= Extrait à lire =
= = = = =
Et avec lesdits experts et parties, ledit lieu ayant été vu et visité d’un bout à l’autre, nous ont, les dites experts, déclaré qu’autrefois il y a eu une Église, laquelle dans le mauvais temps et par la fureur des hérétiques a été entièrement démolie et à présent ne reste que quelques pans de mûrs.{Bonnin page : 347} dont les matériaux sont à peu près gâtés par les gelées à cause qu’ils n’ont été fait que de pierre tendre et tout près, par la caducité, de toucher. (11)

Ils nous ont aussi dit qu’il y a aussi quelques piliers qui faut les marques de ladite Église, lesquels à défaut de couverture, les eaux du gel étant tombés dessus, sont, ledit piliers, pour la plupart prêts à tomber et qui l’en vu se peut servir dudit lieu qu’à mains que de faire de grands frais pour ôter quantité de pierres qui procèdent des démolitions des voûtes de ladite Église. Que le lieu est extrêmement ingrat, pour être un lieu pierreux et qu’à présent il est inégal, montueux , rempli de ronces et que n‘ayant point de cimetière dans l’enclos de ladite ville ledit lieu ne peut servir à aucun autre usage à moins que de vouloir y employer plus de soixante mille livres, pour y bâtir une Église. (12)

Ont aussi lesdits experts, dans la visitation par eux faits dit que la circonférence, il n’y a eu audit lieu qu’une Église bâtie et ne paraît audit lieu aucun hébergement ni édifice pour aucuns religieux et fallait que celui qui resservait ladite Église demeurait en autre lieu particulier. (13)
= = = = =
= Consigne =
D'après l'extrait, quelle somme faudrait-il engager pour bâtir une Église sur ce lieu ?

= Données enregistrées =
= = = = =
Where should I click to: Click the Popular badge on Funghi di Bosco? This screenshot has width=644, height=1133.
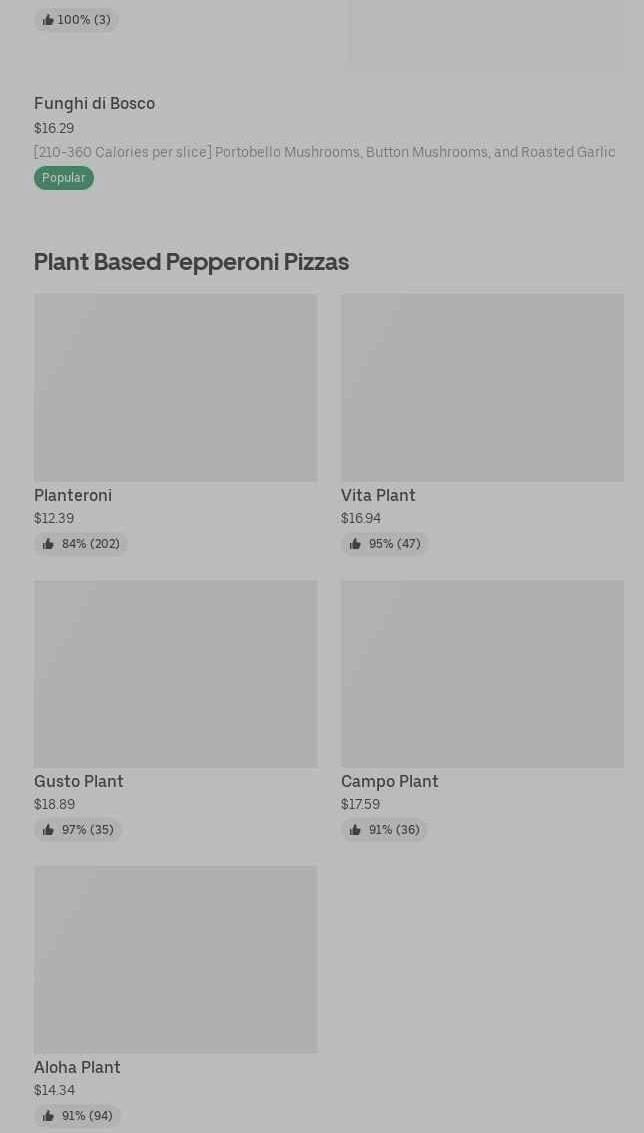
= = = = =
= Solution =
Plus de soixante mille livres.